| From: | Steve Chavez <steve(at)supabase(dot)io> |
|---|---|
| To: | Daniel Gustafsson <daniel(at)yesql(dot)se> |
| Cc: | PostgreSQL Hackers <pgsql-hackers(at)postgresql(dot)org> |
| Subject: | Re: [PATCH] Add hint for misspelled relations |
| Date: | 2025-12-10 06:10:28 |
| Message-ID: | CAGRrpzZ27b8fmpyqZvssgvYGVHYtU19x1PGW340axzX6n-bHng@mail.gmail.com |
| Views: | Whole Thread | Raw Message | Download mbox | Resend email |
| Thread: | |
| Lists: | pgsql-hackers |
Hi Kirill and Daniel, many thanks for your feedback.
> Why do we even do this? Can't we just pass fuzzystate->distance to
varstr_levenshtein_less_equal? It is initialized in outer func to
MAX_FUZZY_DISTANCE + 1
This was an oversight. I've corrected it on the new attached patch.
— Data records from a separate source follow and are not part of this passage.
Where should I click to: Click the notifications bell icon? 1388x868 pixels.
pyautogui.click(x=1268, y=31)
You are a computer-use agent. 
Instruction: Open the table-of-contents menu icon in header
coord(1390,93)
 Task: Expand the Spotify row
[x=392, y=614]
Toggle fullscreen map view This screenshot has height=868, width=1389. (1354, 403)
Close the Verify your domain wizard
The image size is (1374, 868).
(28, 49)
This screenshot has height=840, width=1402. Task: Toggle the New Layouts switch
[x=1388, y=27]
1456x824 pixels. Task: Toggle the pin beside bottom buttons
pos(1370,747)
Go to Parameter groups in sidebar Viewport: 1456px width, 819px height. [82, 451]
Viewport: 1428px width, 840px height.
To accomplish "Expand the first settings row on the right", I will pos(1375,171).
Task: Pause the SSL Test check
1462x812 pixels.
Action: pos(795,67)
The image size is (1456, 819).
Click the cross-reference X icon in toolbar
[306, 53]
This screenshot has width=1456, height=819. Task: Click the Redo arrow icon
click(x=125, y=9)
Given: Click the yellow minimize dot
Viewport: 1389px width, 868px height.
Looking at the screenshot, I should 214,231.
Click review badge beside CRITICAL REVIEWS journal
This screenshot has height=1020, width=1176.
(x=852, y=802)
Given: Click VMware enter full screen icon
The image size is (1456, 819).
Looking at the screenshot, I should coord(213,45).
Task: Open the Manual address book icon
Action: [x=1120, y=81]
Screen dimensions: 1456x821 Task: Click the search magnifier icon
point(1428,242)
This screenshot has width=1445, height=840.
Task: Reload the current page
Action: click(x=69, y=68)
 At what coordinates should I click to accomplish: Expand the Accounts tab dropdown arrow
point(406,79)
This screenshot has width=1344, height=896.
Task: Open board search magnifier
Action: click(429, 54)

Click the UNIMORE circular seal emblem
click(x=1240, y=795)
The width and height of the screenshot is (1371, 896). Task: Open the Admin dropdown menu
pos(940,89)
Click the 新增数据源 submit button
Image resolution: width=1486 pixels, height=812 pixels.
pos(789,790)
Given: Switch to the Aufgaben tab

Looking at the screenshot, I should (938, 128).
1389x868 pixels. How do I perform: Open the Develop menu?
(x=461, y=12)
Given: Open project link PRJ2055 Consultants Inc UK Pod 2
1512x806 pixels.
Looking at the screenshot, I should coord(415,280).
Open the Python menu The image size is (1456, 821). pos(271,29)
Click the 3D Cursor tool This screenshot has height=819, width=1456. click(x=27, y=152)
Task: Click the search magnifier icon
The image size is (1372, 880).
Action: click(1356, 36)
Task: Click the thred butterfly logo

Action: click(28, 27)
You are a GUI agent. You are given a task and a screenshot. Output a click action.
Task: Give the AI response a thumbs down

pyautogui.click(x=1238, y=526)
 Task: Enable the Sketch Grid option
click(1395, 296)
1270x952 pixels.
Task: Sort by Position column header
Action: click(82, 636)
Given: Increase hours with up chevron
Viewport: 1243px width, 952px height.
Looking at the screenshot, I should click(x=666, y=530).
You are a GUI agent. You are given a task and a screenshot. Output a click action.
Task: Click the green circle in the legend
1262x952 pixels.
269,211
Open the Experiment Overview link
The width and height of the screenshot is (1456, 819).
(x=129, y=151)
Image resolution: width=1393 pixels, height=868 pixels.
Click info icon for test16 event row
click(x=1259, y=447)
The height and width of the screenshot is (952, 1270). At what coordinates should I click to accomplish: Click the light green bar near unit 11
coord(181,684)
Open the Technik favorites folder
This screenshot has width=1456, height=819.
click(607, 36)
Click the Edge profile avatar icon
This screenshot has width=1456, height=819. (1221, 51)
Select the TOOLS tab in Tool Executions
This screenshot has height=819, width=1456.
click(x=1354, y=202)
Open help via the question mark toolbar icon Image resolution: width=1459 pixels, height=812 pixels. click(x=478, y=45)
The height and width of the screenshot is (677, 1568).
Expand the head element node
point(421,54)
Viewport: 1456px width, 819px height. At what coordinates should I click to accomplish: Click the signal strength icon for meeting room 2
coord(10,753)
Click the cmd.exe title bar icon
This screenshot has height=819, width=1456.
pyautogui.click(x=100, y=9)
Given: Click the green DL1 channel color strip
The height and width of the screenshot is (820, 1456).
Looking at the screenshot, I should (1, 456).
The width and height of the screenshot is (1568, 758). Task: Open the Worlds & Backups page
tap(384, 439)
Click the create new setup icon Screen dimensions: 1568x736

> Worst case is that it never contains the a close enough match and
we'll spend a scan + hash + calculation of MAX_REL_HINT_CANDIDATES for each
typo.
> Are there ways you can pare down the scan, perhaps a scankey on
relispartition
and only consider base relations?
I've improved the code (new patch attached) and the hash is no
longer necessary.
Now the scan omits partitions as you suggested plus they're now restricted
to each schema on the search_path.
It was also possible to do more scans for each relevant relkind
(RELKIND_RELATION, RELKIND_VIEW, etc) but I wasn't sure if that was more
expensive than doing the filtering on the loop as it's currently done.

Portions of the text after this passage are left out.